◆ Task prompt: Repeat every entry exactly as it stands. Omit the images.

(Data shown begins)

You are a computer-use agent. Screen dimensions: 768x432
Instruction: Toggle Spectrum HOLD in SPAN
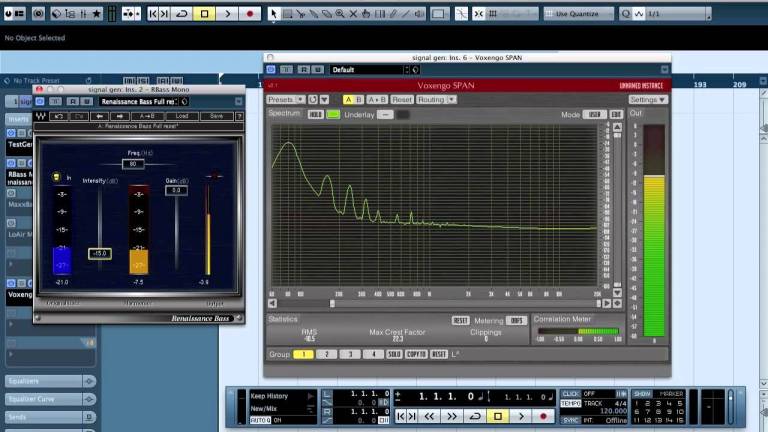pos(315,115)
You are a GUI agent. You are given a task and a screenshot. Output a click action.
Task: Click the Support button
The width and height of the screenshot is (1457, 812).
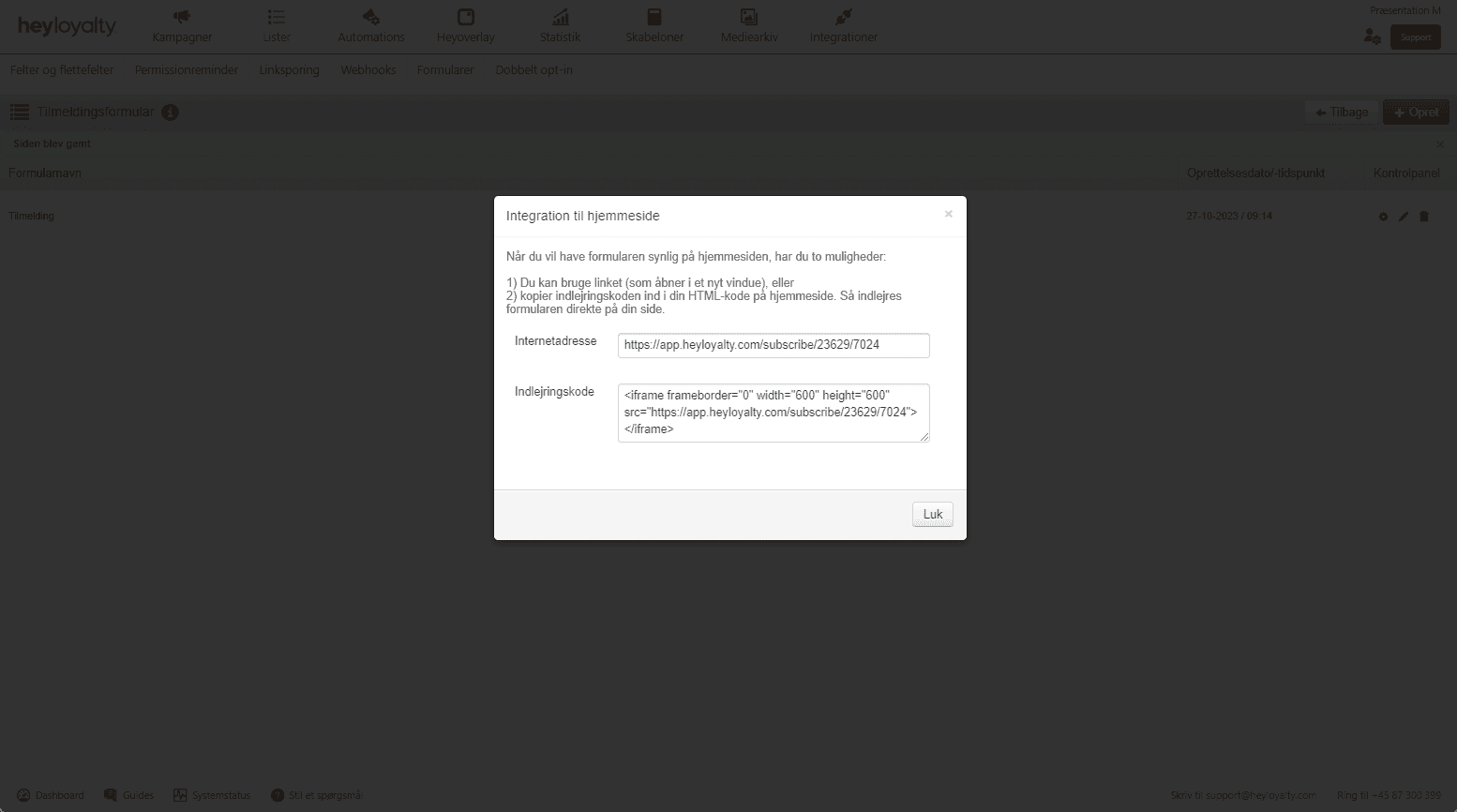[1415, 38]
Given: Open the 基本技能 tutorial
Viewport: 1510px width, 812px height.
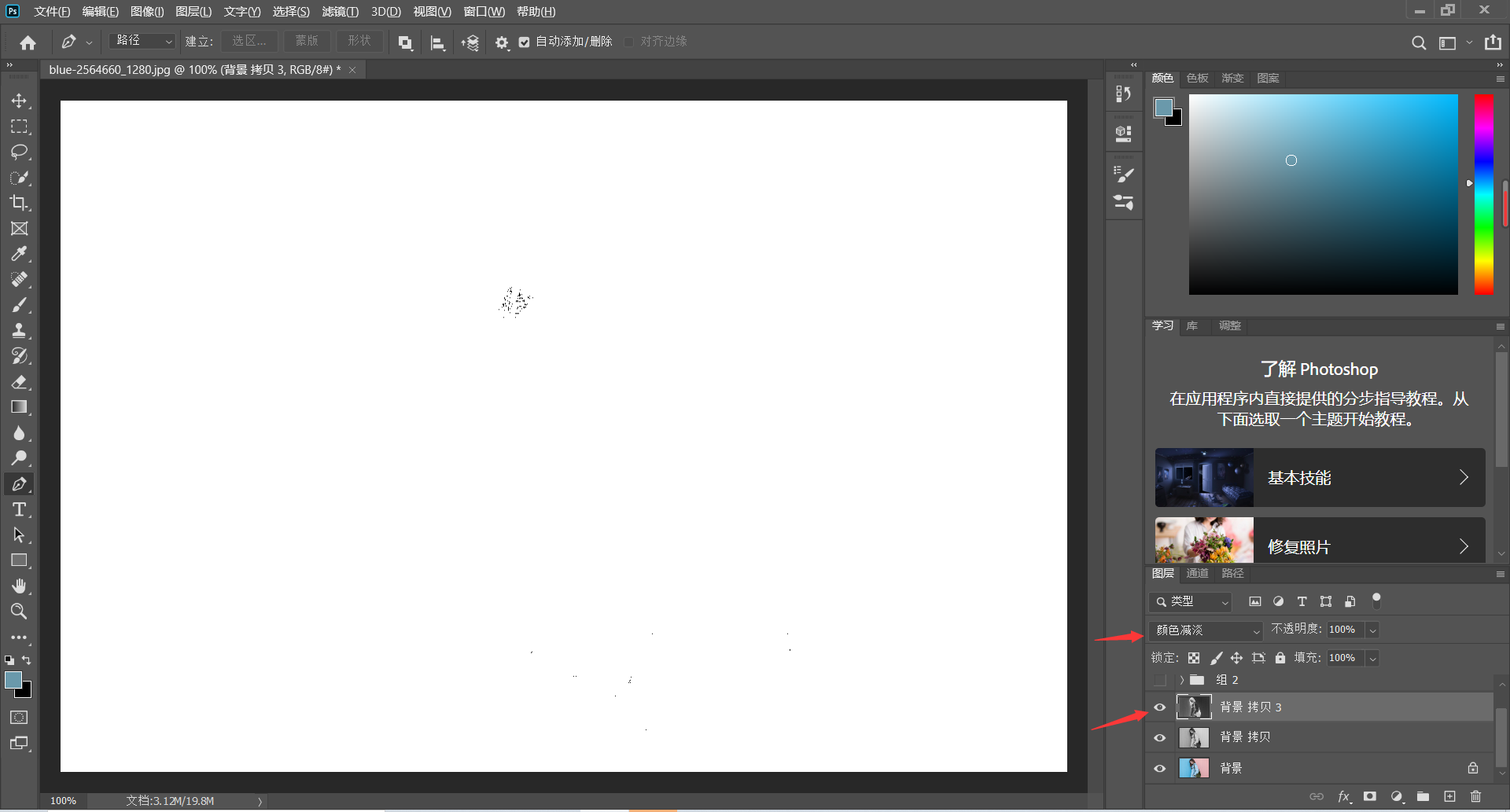Looking at the screenshot, I should pos(1320,478).
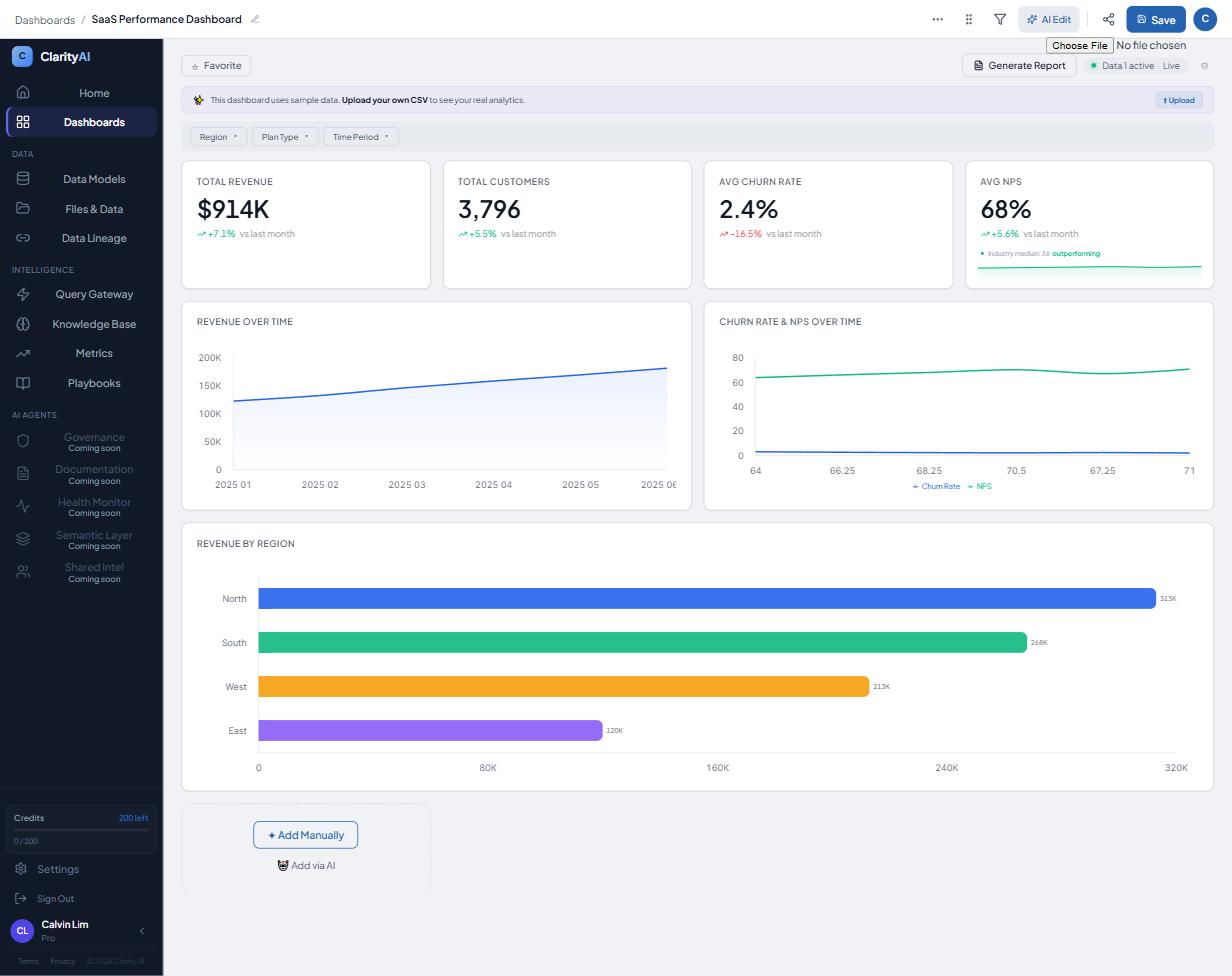
Task: Click the grid drag-handle icon in top bar
Action: (968, 19)
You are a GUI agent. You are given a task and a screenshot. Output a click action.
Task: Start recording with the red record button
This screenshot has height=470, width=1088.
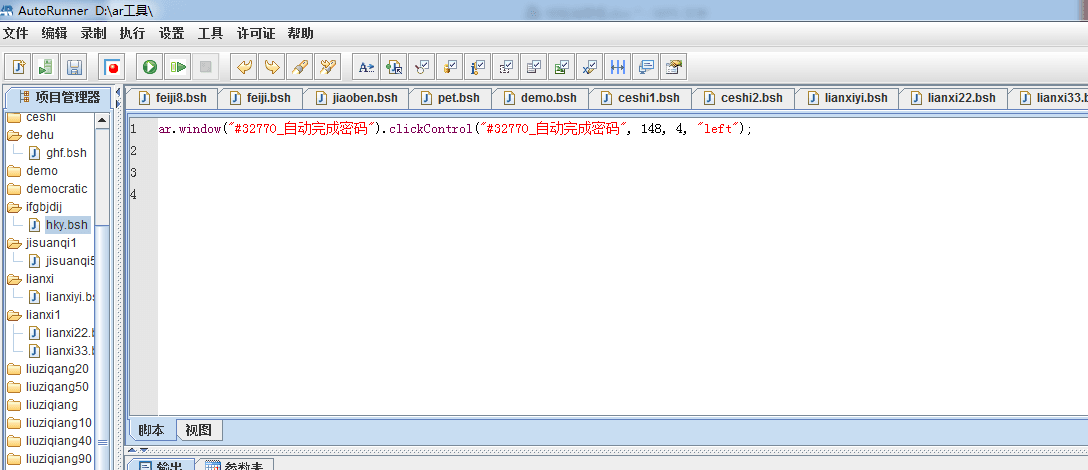pos(112,67)
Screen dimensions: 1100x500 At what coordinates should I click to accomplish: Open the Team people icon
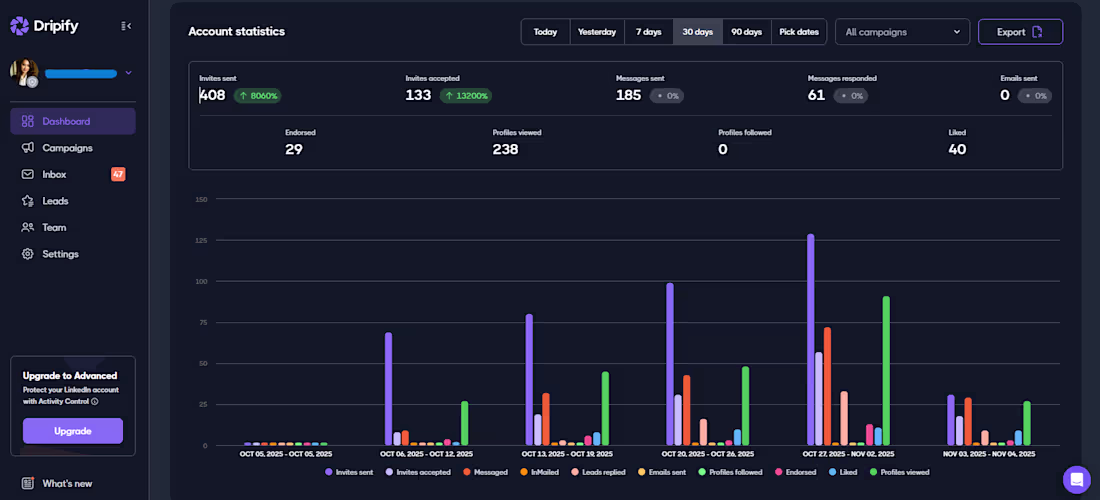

(Data shown ends)

◆ Answer space:
You are a computer-use agent. Screen dimensions: 768x432
Instruction: Toggle Spectrum HOLD in SPAN
pos(315,115)
You are a GUI agent. You are given a task and a screenshot. Output a click action.
Task: Click the Support button
The width and height of the screenshot is (1457, 812).
[1415, 38]
Given: Open the 基本技能 tutorial
Viewport: 1510px width, 812px height.
Looking at the screenshot, I should pos(1320,478).
Task: Click the grid drag-handle icon in top bar
Action: (968, 19)
You are a GUI agent. You are given a task and a screenshot. Output a click action.
Task: Start recording with the red record button
This screenshot has height=470, width=1088.
pos(112,67)
Screen dimensions: 1100x500 At what coordinates should I click to accomplish: Open the Team people icon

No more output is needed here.